(Dataset items)
—————
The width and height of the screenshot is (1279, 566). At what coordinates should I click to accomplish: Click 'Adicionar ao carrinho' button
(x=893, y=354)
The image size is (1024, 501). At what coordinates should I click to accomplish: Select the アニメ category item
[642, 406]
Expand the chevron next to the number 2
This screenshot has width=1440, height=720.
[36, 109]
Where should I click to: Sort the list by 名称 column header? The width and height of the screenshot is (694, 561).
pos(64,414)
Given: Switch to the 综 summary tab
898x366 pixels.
—————
Copy the lines above without changing a single character.

The width and height of the screenshot is (1279, 566). At what coordinates should I click to accomplish: Click 'Adicionar ao carrinho' button
(x=893, y=354)
The image size is (1024, 501). At what coordinates should I click to accomplish: Select the アニメ category item
[642, 406]
Expand the chevron next to the number 2
This screenshot has width=1440, height=720.
[36, 109]
Where should I click to: Sort the list by 名称 column header? The width and height of the screenshot is (694, 561).
pos(64,414)
Given: Switch to the 综 summary tab
898x366 pixels.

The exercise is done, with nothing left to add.